Sorocaba, SP (AE) – A preservação do aqüífero Guarani, um mar subterrâneo de água doce que se estende do centro-oeste brasileiro à Argentina, será o tema de um encontro que reúne cientistas, pesquisadores e empresários do setor mineral, a partir de hoje até amanhã em Botucatu (SP). Serão discutidas formas de utilização e preservação do manancial, considerado estratégico para o abastecimento futuro das populações, inclusive da capital paulista.

Trata-se do maior reservatório de água doce subterrânea transfronteiriço do mundo, já que atinge também o Paraguai e o Uruguai. Os quatro países estão trabalhando num plano de ação conjunta – o Projeto de Proteção Ambiental e Desenvolvimento Sustentável do Aqüífero Guarani – visando à proteção do manancial. O aqüífero pode ser comparado a uma imensa esponja subterrânea de arenito que retém a água da chuva e se formou há cerca de 150 milhões de anos. Sua espessura, que em alguns pontos chega a 800 metros, pode acumular 45 mil km3 de água.

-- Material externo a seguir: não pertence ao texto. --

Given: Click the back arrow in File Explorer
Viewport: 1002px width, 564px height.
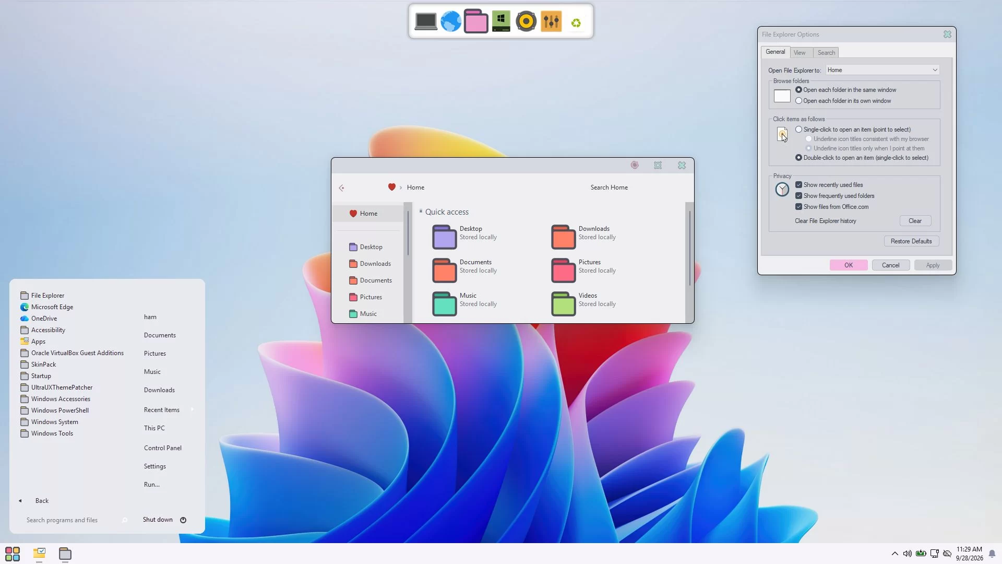Looking at the screenshot, I should click(341, 188).
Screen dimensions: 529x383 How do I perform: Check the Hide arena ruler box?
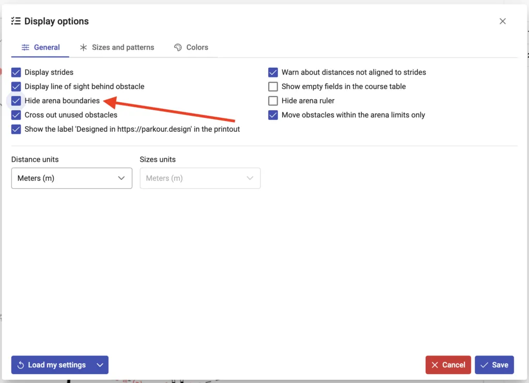tap(273, 101)
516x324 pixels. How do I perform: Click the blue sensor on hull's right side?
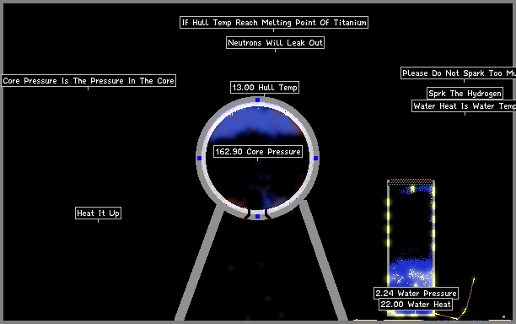point(315,158)
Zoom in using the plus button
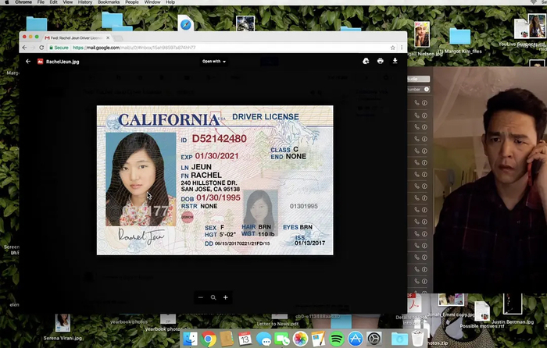 coord(226,297)
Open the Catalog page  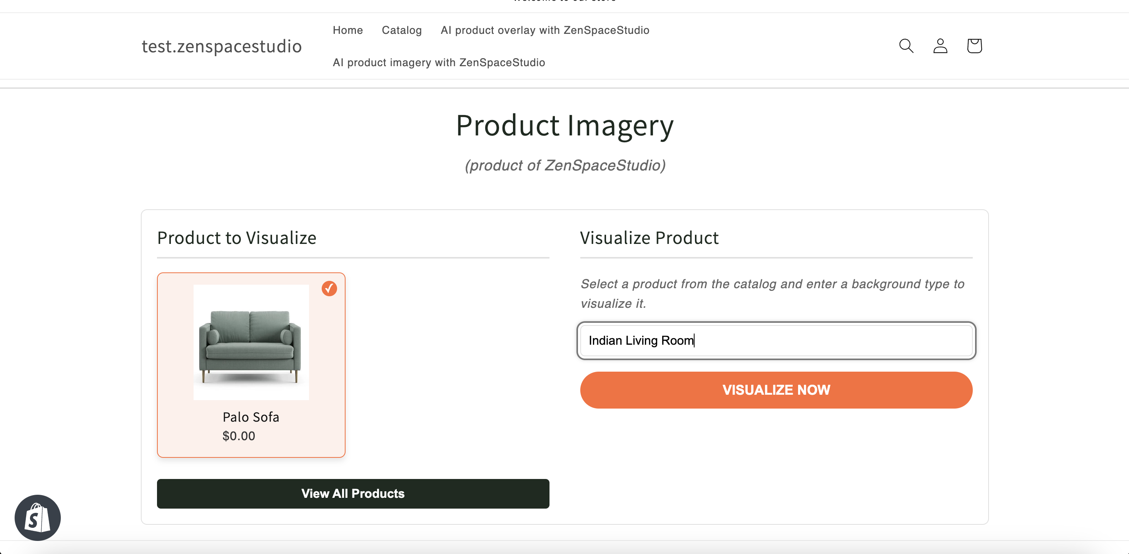point(401,30)
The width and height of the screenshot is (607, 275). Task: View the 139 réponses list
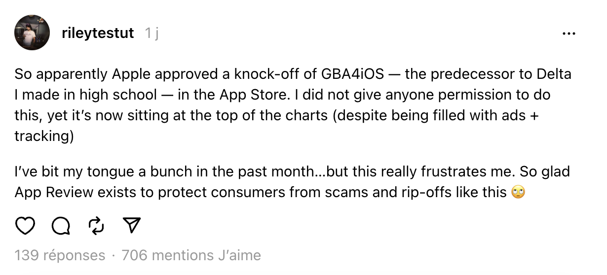tap(60, 255)
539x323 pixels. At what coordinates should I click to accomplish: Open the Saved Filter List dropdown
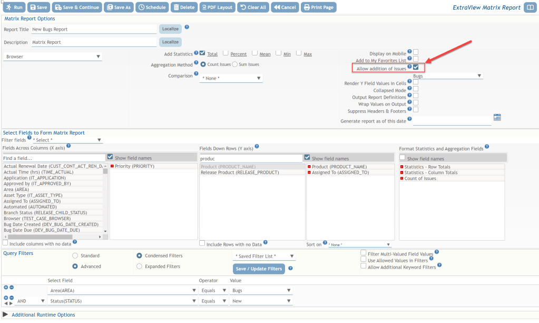click(264, 256)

O manancial está presente no subsolo de oito estados brasileiros – de Goiás ao Rio Grande do Sul. Em São Paulo, a água é utilizada para abastecimento, sobretudo na região de Ribeirão Preto. São cerca de mil poços já perfurados, com profundidades de até 1.500 metros e vazões superiores a 700 m3 por hora. De acordo com os pesquisadores, se não operados corretamente, ou se forem abandonados, os poços podem ser veículos de contaminação do aqüífero, cujas águas são de boa qualidade para abastecimento público.

Há ainda o risco de rebaixamento do lençol freático e impacto nos corpos d?água superficiais se houver retirada de água acima da capacidade de recarga do aqüífero.